Les finances publiques du pays font face à des risques liés à l'héritage de la crise financière : Avec plus de trois fois le PIB, la dette privée reste élevée, malgré les preuves que les entreprises et les ménages remboursent leurs dettes, a-t-il précisé. La dette souveraine, à 78,6% du PIB, reste également à un niveau élevé et les finances publiques restent vulnérables malgré la proposition de créer un fonds dit «des jours de pluie».

Les prêts improductifs détenus par les banques ont également baissé, mais à 14,7% de tous les prêts reste le plus élevé dans la zone euro, dit-il.

Prenant note de la forte hausse des loyers, il a dit qu'il faudra du temps avant de nouveaux logements est en service pour aider à soulager les pénuries. L'aide du gouvernement à acheter des incitations pour les acheteurs de première fois peut également faire monter les prix et faire peu pour stimuler l'offre de nouvelles maisons, dit-il. Toutefois, les prix de l'immobilier «ne semblent pas être surévalués».

Il a souligné un certain nombre de défis particuliers auxquels l'économie est confrontée, y compris l'augmentation des dépenses totales du gouvernement.

La planification des infrastructures n'est pas efficace et les obstacles réglementaires ralentissent les projets de construction.

Les coûts accrus à mesure que les âges de la population soulèvent des questions sur la «durabilité» des soins de santé, at-il dit, et pas assez a été fait pour stimuler les centres de soins primaires «comme gardien des hôpitaux surchargés en Irlande».

Le nombre énorme de multinationales et leur influence sur les niveaux du PIB "augmentent l'exposition de l'Irlande aux changements des régimes fiscaux internationaux".

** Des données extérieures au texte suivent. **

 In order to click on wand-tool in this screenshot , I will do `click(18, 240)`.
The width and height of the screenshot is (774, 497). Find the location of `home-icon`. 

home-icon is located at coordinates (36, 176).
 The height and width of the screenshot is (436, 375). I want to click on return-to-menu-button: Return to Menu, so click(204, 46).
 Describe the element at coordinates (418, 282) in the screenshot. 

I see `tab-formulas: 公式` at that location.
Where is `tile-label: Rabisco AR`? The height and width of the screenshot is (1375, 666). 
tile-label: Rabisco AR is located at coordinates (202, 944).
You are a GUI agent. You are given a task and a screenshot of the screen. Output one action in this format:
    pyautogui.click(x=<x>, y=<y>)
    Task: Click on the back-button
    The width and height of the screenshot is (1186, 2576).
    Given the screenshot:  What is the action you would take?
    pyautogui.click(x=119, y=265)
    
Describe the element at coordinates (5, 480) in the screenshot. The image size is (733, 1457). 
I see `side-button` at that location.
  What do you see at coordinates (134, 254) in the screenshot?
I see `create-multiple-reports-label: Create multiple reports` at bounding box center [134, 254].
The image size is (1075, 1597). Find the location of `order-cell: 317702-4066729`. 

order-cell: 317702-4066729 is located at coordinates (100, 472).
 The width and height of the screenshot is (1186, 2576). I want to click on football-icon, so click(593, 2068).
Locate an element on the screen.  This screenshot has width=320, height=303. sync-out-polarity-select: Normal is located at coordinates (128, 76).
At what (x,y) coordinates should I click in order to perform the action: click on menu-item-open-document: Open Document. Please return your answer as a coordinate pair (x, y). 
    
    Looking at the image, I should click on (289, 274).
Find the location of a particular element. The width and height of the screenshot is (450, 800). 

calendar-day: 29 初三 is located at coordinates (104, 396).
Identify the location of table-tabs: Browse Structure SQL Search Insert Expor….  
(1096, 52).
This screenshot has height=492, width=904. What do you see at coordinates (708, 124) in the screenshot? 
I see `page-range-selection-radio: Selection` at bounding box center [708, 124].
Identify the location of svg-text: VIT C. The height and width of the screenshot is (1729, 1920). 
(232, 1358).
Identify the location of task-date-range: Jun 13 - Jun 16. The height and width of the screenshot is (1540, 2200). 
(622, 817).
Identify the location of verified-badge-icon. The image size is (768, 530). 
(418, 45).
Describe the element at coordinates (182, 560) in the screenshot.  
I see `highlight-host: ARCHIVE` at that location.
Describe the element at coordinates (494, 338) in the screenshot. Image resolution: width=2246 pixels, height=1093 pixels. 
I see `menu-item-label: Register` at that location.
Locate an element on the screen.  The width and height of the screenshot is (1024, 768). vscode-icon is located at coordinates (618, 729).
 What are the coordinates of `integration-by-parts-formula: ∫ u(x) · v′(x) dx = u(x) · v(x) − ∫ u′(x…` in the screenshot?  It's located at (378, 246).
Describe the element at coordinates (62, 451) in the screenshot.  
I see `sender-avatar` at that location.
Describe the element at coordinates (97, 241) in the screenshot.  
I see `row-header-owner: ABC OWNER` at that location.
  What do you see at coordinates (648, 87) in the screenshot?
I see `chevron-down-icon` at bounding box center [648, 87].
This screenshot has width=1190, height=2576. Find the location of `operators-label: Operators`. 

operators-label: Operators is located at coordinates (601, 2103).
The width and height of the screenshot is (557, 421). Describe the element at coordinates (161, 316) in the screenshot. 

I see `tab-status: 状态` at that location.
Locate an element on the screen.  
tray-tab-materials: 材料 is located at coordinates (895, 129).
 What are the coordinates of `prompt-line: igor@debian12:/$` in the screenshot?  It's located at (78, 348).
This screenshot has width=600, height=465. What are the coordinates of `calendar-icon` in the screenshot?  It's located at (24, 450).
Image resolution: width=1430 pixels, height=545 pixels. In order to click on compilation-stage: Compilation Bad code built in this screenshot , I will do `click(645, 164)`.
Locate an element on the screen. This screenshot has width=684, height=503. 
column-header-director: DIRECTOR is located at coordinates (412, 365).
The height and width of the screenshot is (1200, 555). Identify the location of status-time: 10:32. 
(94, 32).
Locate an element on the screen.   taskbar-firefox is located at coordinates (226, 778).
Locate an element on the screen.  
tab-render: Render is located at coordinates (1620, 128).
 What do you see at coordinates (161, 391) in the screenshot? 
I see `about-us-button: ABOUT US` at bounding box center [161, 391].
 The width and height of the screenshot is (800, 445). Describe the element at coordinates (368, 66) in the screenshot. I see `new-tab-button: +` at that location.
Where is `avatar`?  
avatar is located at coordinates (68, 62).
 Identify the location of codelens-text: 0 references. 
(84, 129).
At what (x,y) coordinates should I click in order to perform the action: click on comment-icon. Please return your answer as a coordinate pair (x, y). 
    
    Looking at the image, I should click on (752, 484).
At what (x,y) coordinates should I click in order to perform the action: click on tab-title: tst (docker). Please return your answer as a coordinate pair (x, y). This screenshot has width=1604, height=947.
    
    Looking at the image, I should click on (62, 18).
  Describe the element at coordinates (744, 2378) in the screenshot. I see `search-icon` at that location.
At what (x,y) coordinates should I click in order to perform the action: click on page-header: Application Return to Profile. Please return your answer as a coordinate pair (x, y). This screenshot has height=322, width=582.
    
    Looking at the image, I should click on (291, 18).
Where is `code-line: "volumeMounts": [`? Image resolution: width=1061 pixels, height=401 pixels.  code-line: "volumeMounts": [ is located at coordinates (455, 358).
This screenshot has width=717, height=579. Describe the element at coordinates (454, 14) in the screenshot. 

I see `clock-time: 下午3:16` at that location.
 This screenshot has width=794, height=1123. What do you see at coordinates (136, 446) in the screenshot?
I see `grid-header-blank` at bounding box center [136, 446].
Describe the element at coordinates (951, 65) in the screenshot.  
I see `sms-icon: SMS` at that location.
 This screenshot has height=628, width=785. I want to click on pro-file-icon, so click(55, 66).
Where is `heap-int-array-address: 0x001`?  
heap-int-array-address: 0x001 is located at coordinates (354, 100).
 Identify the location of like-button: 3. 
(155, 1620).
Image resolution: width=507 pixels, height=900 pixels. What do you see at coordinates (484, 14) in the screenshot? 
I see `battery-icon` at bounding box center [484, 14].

Il existe peu de liens entre les multinationales et les entreprises autochtones irlandaises, alors que les faibles niveaux de recherche et de développement publics entravent les PME irlandaises, selon le rapport.

Dans l'ensemble, le rapport a constaté que l'Irlande pourrait faire face à des risques d'une nouvelle chute de la livre sterling, mais pourrait également exploiter le «potentiel de hausse» de Brexit en attirant plus d'investissements. À plus long terme, les effets de Brexit restent "incertains" sur les entreprises agroalimentaires, en particulier, dit-il.